▶ **TASK GOAL**
The expected output is an exact restatement of all the records.

▶ **EXERCISE MATERIAL**
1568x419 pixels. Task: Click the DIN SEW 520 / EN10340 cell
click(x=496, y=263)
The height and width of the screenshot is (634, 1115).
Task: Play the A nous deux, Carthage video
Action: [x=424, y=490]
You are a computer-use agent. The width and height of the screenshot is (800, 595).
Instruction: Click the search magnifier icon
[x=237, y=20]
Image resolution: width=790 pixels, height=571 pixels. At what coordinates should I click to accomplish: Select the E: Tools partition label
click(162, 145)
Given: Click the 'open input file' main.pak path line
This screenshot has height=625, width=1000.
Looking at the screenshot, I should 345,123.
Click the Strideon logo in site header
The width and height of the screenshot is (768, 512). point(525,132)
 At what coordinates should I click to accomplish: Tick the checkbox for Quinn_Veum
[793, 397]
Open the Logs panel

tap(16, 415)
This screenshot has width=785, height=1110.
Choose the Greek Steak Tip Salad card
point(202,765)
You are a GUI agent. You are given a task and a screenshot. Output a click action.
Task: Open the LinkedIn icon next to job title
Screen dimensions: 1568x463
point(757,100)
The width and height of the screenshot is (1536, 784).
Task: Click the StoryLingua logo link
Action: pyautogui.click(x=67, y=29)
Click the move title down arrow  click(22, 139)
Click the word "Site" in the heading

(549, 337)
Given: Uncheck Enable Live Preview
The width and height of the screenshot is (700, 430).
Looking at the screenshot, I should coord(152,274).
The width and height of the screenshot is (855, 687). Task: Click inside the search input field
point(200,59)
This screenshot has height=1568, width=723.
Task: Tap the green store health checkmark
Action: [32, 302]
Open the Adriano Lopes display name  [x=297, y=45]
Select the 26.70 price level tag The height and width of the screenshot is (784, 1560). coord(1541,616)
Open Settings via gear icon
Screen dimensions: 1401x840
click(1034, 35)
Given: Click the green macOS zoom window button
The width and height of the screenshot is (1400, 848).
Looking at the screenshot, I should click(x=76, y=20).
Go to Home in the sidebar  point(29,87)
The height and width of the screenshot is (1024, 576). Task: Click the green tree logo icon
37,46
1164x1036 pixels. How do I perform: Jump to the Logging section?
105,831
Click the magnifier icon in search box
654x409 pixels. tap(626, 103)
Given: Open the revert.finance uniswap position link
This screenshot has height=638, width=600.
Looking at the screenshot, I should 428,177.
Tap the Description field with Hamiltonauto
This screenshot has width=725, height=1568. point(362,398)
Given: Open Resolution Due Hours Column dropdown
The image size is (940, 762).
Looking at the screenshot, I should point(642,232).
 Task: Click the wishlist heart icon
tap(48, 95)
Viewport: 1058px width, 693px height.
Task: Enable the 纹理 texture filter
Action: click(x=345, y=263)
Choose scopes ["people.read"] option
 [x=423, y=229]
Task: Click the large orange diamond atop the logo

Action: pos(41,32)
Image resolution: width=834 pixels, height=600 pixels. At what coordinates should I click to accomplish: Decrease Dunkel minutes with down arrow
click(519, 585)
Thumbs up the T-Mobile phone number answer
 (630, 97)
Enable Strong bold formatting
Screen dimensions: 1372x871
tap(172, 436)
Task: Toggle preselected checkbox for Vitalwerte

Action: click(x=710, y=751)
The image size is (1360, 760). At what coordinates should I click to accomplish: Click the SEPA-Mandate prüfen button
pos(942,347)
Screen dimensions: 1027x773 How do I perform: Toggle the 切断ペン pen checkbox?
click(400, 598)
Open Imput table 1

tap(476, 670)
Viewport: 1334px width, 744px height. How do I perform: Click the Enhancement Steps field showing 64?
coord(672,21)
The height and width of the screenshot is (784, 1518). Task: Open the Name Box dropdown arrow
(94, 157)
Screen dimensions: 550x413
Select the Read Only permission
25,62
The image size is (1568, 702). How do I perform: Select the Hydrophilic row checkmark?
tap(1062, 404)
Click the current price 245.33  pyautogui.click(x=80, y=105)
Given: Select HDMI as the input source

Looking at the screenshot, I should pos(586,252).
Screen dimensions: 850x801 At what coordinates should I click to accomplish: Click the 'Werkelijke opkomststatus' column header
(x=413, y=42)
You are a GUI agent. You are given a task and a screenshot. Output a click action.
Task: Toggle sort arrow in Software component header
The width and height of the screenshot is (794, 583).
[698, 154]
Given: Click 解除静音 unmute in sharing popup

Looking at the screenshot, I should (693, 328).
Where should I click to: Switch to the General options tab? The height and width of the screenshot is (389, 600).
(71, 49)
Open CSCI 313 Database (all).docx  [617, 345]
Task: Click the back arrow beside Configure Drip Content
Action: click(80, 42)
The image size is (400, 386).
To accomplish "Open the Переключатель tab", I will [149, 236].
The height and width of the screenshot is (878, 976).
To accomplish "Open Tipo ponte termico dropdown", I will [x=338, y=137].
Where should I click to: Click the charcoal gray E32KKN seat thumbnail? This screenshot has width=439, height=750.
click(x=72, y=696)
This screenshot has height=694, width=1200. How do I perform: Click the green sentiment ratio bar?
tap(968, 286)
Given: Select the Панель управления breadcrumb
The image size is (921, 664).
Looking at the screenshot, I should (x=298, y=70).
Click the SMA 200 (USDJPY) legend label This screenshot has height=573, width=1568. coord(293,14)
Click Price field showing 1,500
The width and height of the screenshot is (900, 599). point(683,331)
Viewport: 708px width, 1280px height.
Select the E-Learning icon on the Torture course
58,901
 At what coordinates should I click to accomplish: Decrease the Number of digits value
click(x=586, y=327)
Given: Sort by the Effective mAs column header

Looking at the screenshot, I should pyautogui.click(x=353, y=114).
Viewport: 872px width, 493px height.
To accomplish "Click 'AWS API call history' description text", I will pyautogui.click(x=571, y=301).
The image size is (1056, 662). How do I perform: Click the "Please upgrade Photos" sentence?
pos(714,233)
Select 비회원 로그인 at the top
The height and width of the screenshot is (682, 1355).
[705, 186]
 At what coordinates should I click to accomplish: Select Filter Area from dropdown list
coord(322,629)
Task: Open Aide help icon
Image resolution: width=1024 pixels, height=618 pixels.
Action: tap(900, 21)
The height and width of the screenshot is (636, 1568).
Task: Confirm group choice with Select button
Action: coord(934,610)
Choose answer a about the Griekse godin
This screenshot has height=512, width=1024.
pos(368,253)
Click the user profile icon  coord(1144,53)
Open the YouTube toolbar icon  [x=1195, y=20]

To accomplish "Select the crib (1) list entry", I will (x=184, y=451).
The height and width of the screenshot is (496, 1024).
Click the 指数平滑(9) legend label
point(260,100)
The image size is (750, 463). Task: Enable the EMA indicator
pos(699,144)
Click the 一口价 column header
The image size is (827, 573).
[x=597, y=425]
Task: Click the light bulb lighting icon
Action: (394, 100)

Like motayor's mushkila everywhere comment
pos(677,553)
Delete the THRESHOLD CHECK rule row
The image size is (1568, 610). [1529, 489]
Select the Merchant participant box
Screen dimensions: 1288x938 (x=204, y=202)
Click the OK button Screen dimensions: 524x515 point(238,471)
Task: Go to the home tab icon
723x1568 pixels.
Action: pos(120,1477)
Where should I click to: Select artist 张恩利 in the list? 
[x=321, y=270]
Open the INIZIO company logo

▶ **REPLY**
1568x419 pixels. Task: Click the DIN SEW 520 / EN10340 cell
click(x=496, y=263)
The height and width of the screenshot is (634, 1115).
Task: Play the A nous deux, Carthage video
Action: [x=424, y=490]
You are a computer-use agent. The width and height of the screenshot is (800, 595).
Instruction: Click the search magnifier icon
[x=237, y=20]
Image resolution: width=790 pixels, height=571 pixels. At what coordinates should I click to accomplish: Select the E: Tools partition label
click(162, 145)
Given: Click the 'open input file' main.pak path line
This screenshot has height=625, width=1000.
Looking at the screenshot, I should 345,123.
Click the Strideon logo in site header
The width and height of the screenshot is (768, 512). point(525,132)
 At what coordinates should I click to accomplish: Tick the checkbox for Quinn_Veum
[793, 397]
Open the Logs panel

tap(16, 415)
This screenshot has width=785, height=1110.
Choose the Greek Steak Tip Salad card
point(202,765)
You are a GUI agent. You are given a task and a screenshot. Output a click action.
Task: Open the LinkedIn icon next to job title
Screen dimensions: 1568x463
point(757,100)
The width and height of the screenshot is (1536, 784).
Task: Click the StoryLingua logo link
Action: pyautogui.click(x=67, y=29)
Click the move title down arrow  click(22, 139)
Click the word "Site" in the heading

(549, 337)
Given: Uncheck Enable Live Preview
The width and height of the screenshot is (700, 430).
Looking at the screenshot, I should coord(152,274).
The width and height of the screenshot is (855, 687). Task: Click inside the search input field
point(200,59)
This screenshot has height=1568, width=723.
Task: Tap the green store health checkmark
Action: [32, 302]
Open the Adriano Lopes display name  [x=297, y=45]
Select the 26.70 price level tag The height and width of the screenshot is (784, 1560). coord(1541,616)
Open Settings via gear icon
Screen dimensions: 1401x840
click(1034, 35)
Given: Click the green macOS zoom window button
The width and height of the screenshot is (1400, 848).
Looking at the screenshot, I should click(x=76, y=20).
Go to Home in the sidebar  point(29,87)
The height and width of the screenshot is (1024, 576). Task: Click the green tree logo icon
37,46
1164x1036 pixels. How do I perform: Jump to the Logging section?
105,831
Click the magnifier icon in search box
654x409 pixels. tap(626, 103)
Given: Open the revert.finance uniswap position link
This screenshot has height=638, width=600.
Looking at the screenshot, I should 428,177.
Tap the Description field with Hamiltonauto
This screenshot has width=725, height=1568. point(362,398)
Given: Open Resolution Due Hours Column dropdown
The image size is (940, 762).
Looking at the screenshot, I should point(642,232).
 Task: Click the wishlist heart icon
tap(48, 95)
Viewport: 1058px width, 693px height.
Task: Enable the 纹理 texture filter
Action: click(x=345, y=263)
Choose scopes ["people.read"] option
 [x=423, y=229]
Task: Click the large orange diamond atop the logo

Action: pos(41,32)
Image resolution: width=834 pixels, height=600 pixels. At what coordinates should I click to accomplish: Decrease Dunkel minutes with down arrow
click(519, 585)
Thumbs up the T-Mobile phone number answer
 (630, 97)
Enable Strong bold formatting
Screen dimensions: 1372x871
tap(172, 436)
Task: Toggle preselected checkbox for Vitalwerte

Action: click(x=710, y=751)
The image size is (1360, 760). At what coordinates should I click to accomplish: Click the SEPA-Mandate prüfen button
pos(942,347)
Screen dimensions: 1027x773 How do I perform: Toggle the 切断ペン pen checkbox?
click(400, 598)
Open Imput table 1

tap(476, 670)
Viewport: 1334px width, 744px height. How do I perform: Click the Enhancement Steps field showing 64?
coord(672,21)
The height and width of the screenshot is (784, 1518). Task: Open the Name Box dropdown arrow
(94, 157)
Screen dimensions: 550x413
Select the Read Only permission
25,62
The image size is (1568, 702). How do I perform: Select the Hydrophilic row checkmark?
tap(1062, 404)
Click the current price 245.33  pyautogui.click(x=80, y=105)
Given: Select HDMI as the input source

Looking at the screenshot, I should pos(586,252).
Screen dimensions: 850x801 At what coordinates should I click to accomplish: Click the 'Werkelijke opkomststatus' column header
(x=413, y=42)
You are a GUI agent. You are given a task and a screenshot. Output a click action.
Task: Toggle sort arrow in Software component header
The width and height of the screenshot is (794, 583).
[698, 154]
Given: Click 解除静音 unmute in sharing popup

Looking at the screenshot, I should (693, 328).
Where should I click to: Switch to the General options tab? The height and width of the screenshot is (389, 600).
(71, 49)
Open CSCI 313 Database (all).docx  [617, 345]
Task: Click the back arrow beside Configure Drip Content
Action: click(80, 42)
The image size is (400, 386).
To accomplish "Open the Переключатель tab", I will [149, 236].
The height and width of the screenshot is (878, 976).
To accomplish "Open Tipo ponte termico dropdown", I will [x=338, y=137].
Where should I click to: Click the charcoal gray E32KKN seat thumbnail? This screenshot has width=439, height=750.
click(x=72, y=696)
This screenshot has height=694, width=1200. How do I perform: Click the green sentiment ratio bar?
tap(968, 286)
Given: Select the Панель управления breadcrumb
The image size is (921, 664).
Looking at the screenshot, I should (x=298, y=70).
Click the SMA 200 (USDJPY) legend label This screenshot has height=573, width=1568. coord(293,14)
Click Price field showing 1,500
The width and height of the screenshot is (900, 599). point(683,331)
Viewport: 708px width, 1280px height.
Select the E-Learning icon on the Torture course
58,901
 At what coordinates should I click to accomplish: Decrease the Number of digits value
click(x=586, y=327)
Given: Sort by the Effective mAs column header

Looking at the screenshot, I should pyautogui.click(x=353, y=114).
Viewport: 872px width, 493px height.
To accomplish "Click 'AWS API call history' description text", I will pyautogui.click(x=571, y=301).
The image size is (1056, 662). How do I perform: Click the "Please upgrade Photos" sentence?
pos(714,233)
Select 비회원 로그인 at the top
The height and width of the screenshot is (682, 1355).
[705, 186]
 At what coordinates should I click to accomplish: Select Filter Area from dropdown list
coord(322,629)
Task: Open Aide help icon
Image resolution: width=1024 pixels, height=618 pixels.
Action: tap(900, 21)
The height and width of the screenshot is (636, 1568).
Task: Confirm group choice with Select button
Action: coord(934,610)
Choose answer a about the Griekse godin
This screenshot has height=512, width=1024.
pos(368,253)
Click the user profile icon  coord(1144,53)
Open the YouTube toolbar icon  [x=1195, y=20]

To accomplish "Select the crib (1) list entry", I will (x=184, y=451).
The height and width of the screenshot is (496, 1024).
Click the 指数平滑(9) legend label
point(260,100)
The image size is (750, 463). Task: Enable the EMA indicator
pos(699,144)
Click the 一口价 column header
The image size is (827, 573).
[x=597, y=425]
Task: Click the light bulb lighting icon
Action: (394, 100)

Like motayor's mushkila everywhere comment
pos(677,553)
Delete the THRESHOLD CHECK rule row
The image size is (1568, 610). [1529, 489]
Select the Merchant participant box
Screen dimensions: 1288x938 (x=204, y=202)
Click the OK button Screen dimensions: 524x515 point(238,471)
Task: Go to the home tab icon
723x1568 pixels.
Action: pos(120,1477)
Where should I click to: Select artist 张恩利 in the list? 
[x=321, y=270]
Open the INIZIO company logo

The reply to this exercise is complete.